▶ GIVEN ENTRIES
════════════════════

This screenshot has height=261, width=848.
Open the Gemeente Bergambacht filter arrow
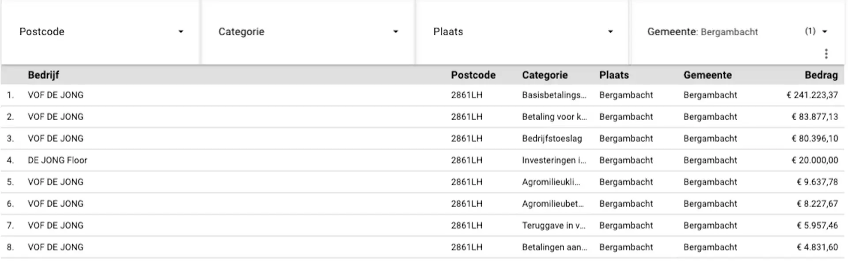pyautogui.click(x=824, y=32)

════════════════════

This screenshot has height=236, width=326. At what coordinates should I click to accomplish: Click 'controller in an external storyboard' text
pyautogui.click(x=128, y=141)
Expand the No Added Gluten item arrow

════════════════════

▶ PROMPT
Restate word for word the lines of the data above, starting at the line containing "This screenshot has height=236, width=326." and ending at the line containing "Expand the No Added Gluten item arrow", both included, and nothing more.

▶ YOUR SOLUTION
This screenshot has height=236, width=326. At what coordinates should I click to accomplish: Click 'controller in an external storyboard' text
pyautogui.click(x=128, y=141)
Expand the No Added Gluten item arrow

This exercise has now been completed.